With Content-Security-Policy
headers there is often a need to send more than one such header or to union merge these headers before sending them. This arises from the fact that each module/package of an application may define its own CSP.
Right now ZF3 doesn't seem to have a way to handle such a scenario. If I try to add multple CSP headers, they keep overwriting each other so that only the last added header is sent.
$headers = $controller->getResponse()->getHeaders();
$headers->addHeader(new ContentSecurityPolicy($someDirectives));
$headers->addHeader(new ContentSecurityPolicy($someOtherDirectives));
The expected result is a response with two CSP headers (OR a union merged CSP).

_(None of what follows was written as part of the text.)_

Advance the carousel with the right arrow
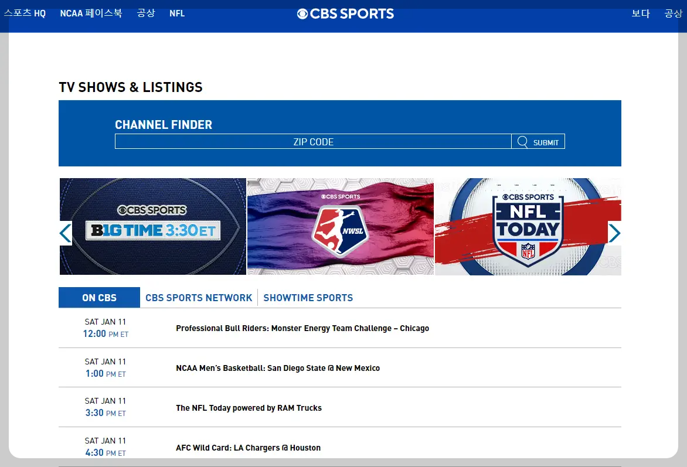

The second addition overwrites the first, the response only contains that one CSP.
How can I make ZF3 send multple headers with the same fieldname?

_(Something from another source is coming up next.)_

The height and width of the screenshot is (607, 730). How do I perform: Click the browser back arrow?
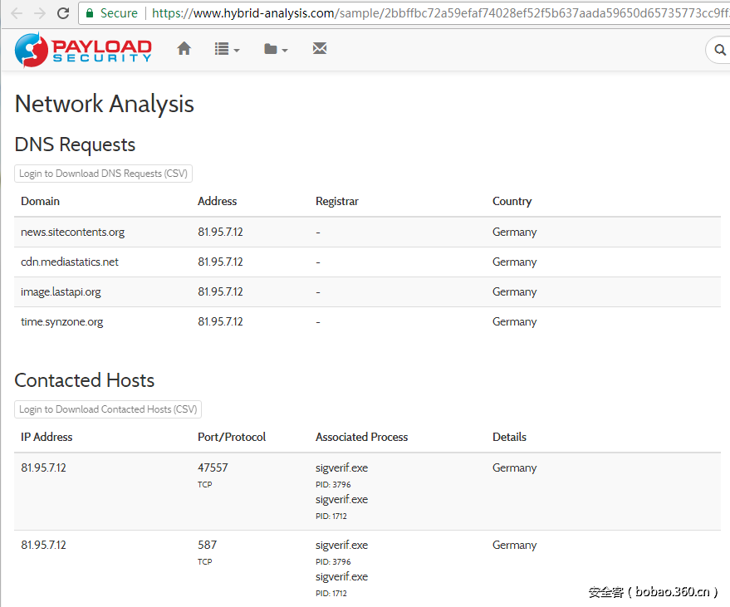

For more information about this problem, also see my own issue on github https://github.com/zendframework/zend-http/issues/159
You should be able to create a simple workaround using GenericMultipleHeader as a reference (and changing comma delimiter to semicolon):
class MultiContentSecurityPolicy extends ContentSecurityPolicy implements MultipleHeaderInterface {
public static function fromString($headerLine)
{
list($fieldName, $fieldValue) = GenericHeader::splitHeaderLine($headerLine);
if (strpos($fieldValue, ';')) {
$headers = [];
foreach (explode(';', $fieldValue) as $multiValue) {
$headers[] = new static($fieldName, $multiValue);
}
return $headers;
} else {
$header = new static($fieldName, $fieldValue);
return $header;
}
}
public function toStringMultipleHeaders(array $headers)
{
$name = $this->getFieldName();
$values = [$this->getFieldValue()];
foreach ($headers as $header) {
if (! $header instanceof static) {
throw new Exception\InvalidArgumentException(
'This method toStringMultipleHeaders was expecting an array of headers of the same type'
);
}
$values[] = $header->getFieldValue();
}
return $name . ': ' . implode(';', $values) . "\r\n";
}
}
Then use that class instead of ContentSecurityPolicy
:
$headers = $controller->getResponse()->getHeaders();
$headers->addHeader(new MultiContentSecurityPolicy($someDirectives));
$headers->addHeader(new MultiContentSecurityPolicy($someOtherDirectives));
Since Zend checks the interface rather than the class, should work fine.